> [RECORDS FOR THE EXERCISE]:
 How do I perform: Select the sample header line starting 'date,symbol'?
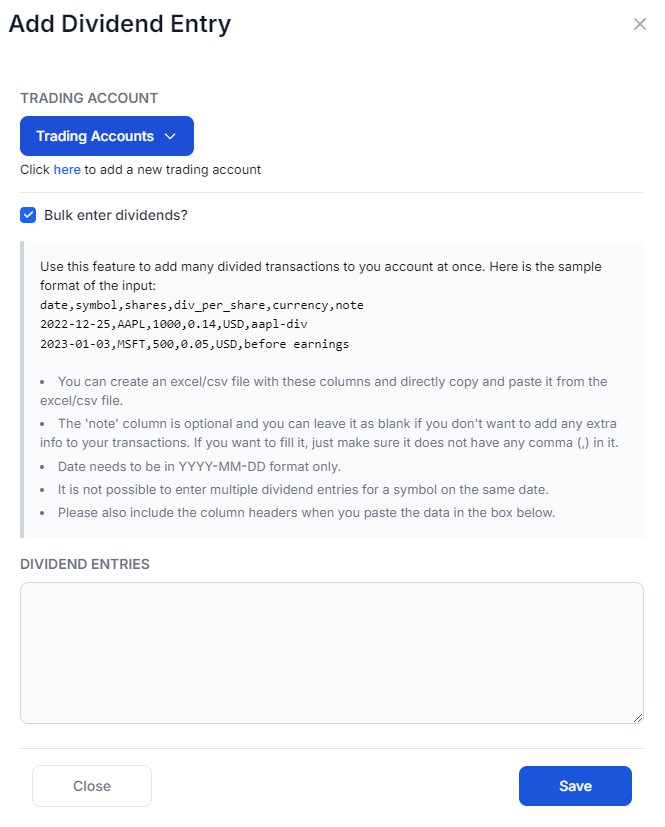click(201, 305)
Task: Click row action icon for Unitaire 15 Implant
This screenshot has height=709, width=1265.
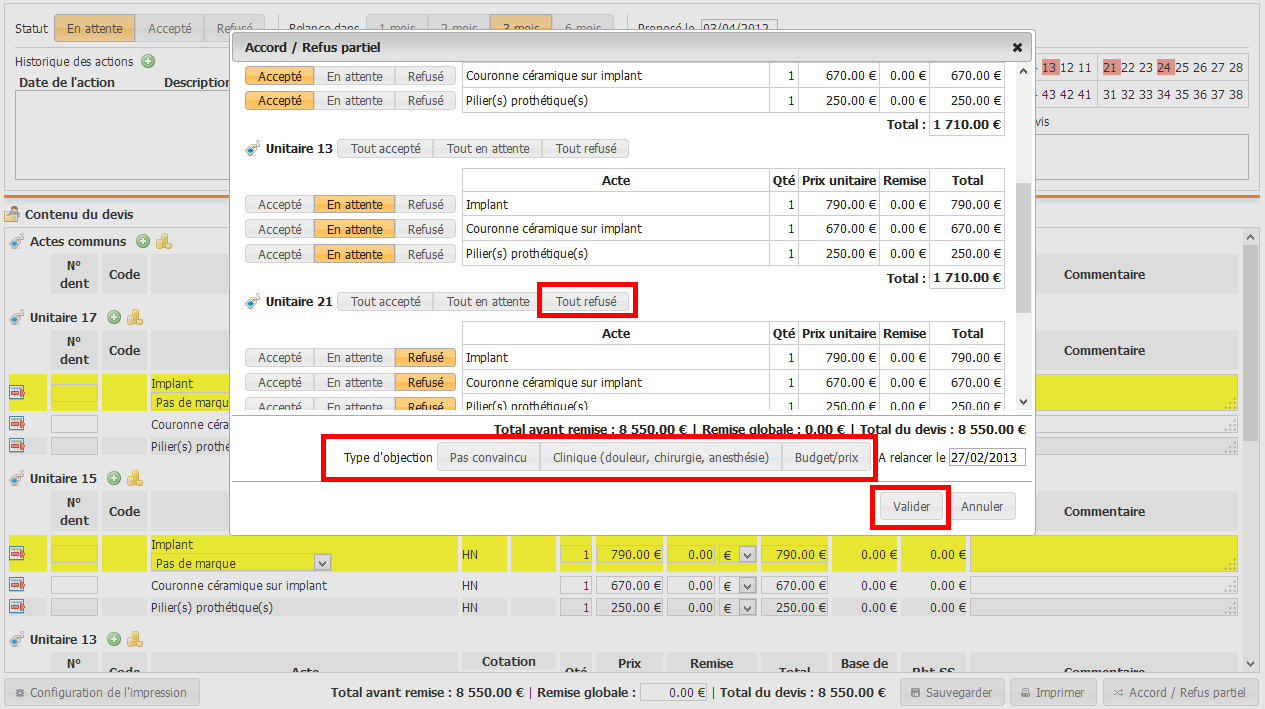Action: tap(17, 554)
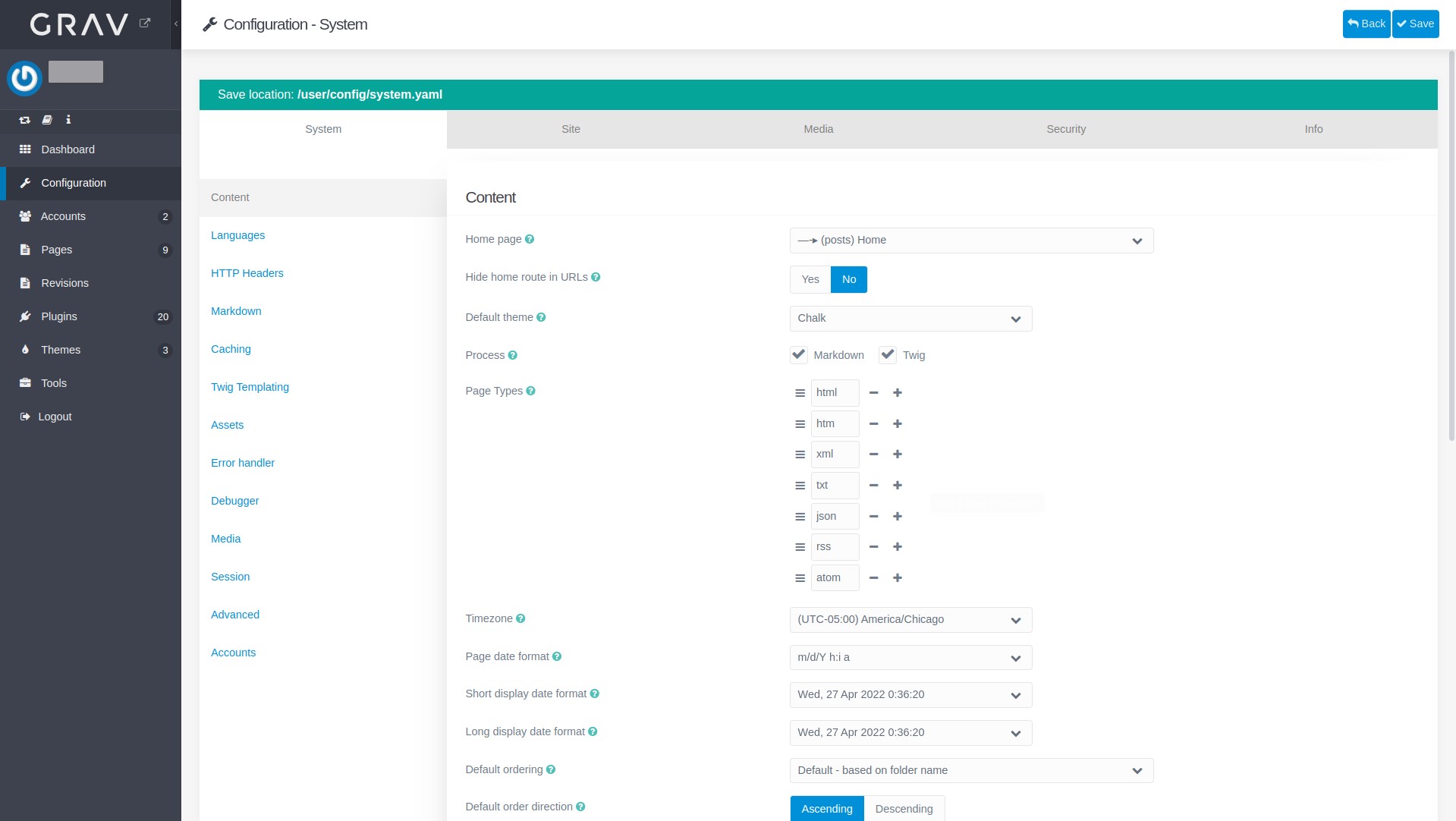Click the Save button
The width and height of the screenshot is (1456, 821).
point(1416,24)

> [PROBLEM REQUIREMENTS]: In the copy, include exactly the lines from the one with "Task: Click row" through the final line of the data, both ends included, and no pictures.

> [SOLUTION FOR THIS EXERCISE]:
Task: Click row action icon for Unitaire 15 Implant
This screenshot has height=709, width=1265.
Action: tap(17, 554)
Click the Save button
The width and height of the screenshot is (1456, 821).
point(1416,24)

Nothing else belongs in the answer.